Genome-wide CTCF-mediated chromatin interactions have been mapped using Chromatin Interaction Analysis Paired-End Tags (ChIA-PET) in mouse ES cells  and in K562 and MCF7 cell lines (data available at the ENCODE portal on UCSC genome browser). ChIA-PET identifies specific long-range chromatin interactions where widely separated genomic regions are brought to spatial proximity mediated by a protein detected by ChIP .
Recently, Guelen et al.  identified ~1300 sharply defined large domains defined by interactions with nuclear lamina components. Similarly, Dixon et al.  identified two to three thousand topological domains in multiple cell and tissue types by Hi-C . Both studies suggested that human/mammalian genomes are partitioned into large, discrete domains that are units of chromosome organization.
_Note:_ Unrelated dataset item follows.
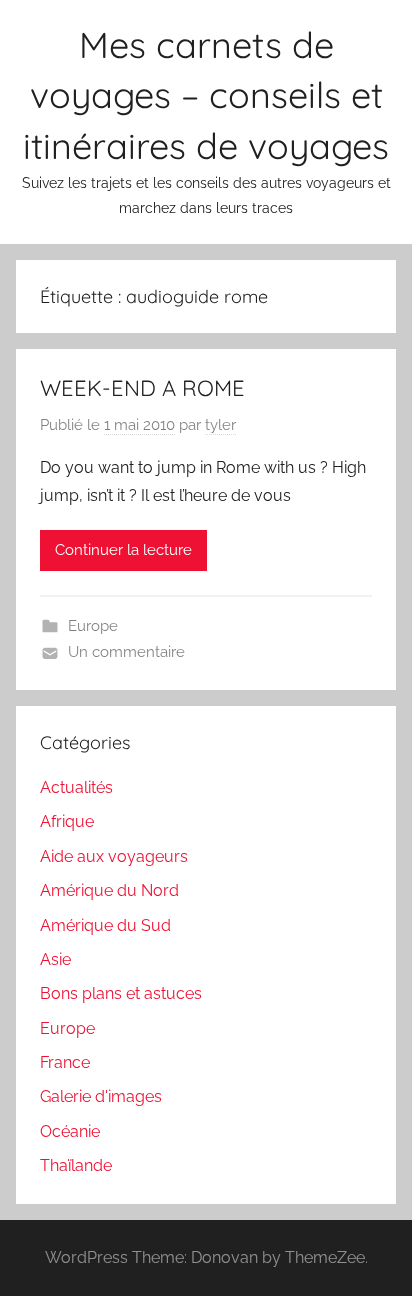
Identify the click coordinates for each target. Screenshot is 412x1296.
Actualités (76, 787)
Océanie (70, 1131)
Dixon et al.  and Meuleman et al.  further proposed that these topological domains are common across different cell types and highly conserved across species. Both studies found that boundaries are enriched with CTCF sites. Those studies reinforce the notion that CTCF plays an important role in genome organization.
Using ChIP-seq (chromatin immunoprecipitation with sequencing) datasets from ENCODE  (http://genome.ucsc.edu/ENCODE/), we identified ~24,000 constitutive CTCF binding sites, ~12,000 of which further co-localized with constitutive cohesin loci. Our computational analysis further revealed that the CTCF-mediated chromatin interaction regions detected by ChIA-PET in both K562 and MCF7 cell lines were enriched with sites where constitutive CTCF and constitutive cohesin co-localized . Furthermore, we found that these CTCF-mediated chromatin interactions were predominantly within topological domains rather than between them. Those results suggest that sites with constitutive CTCF plus constitutive cohesin may be involved in establishing/maintaining global chromatin structure that is common across cell lines [23,24].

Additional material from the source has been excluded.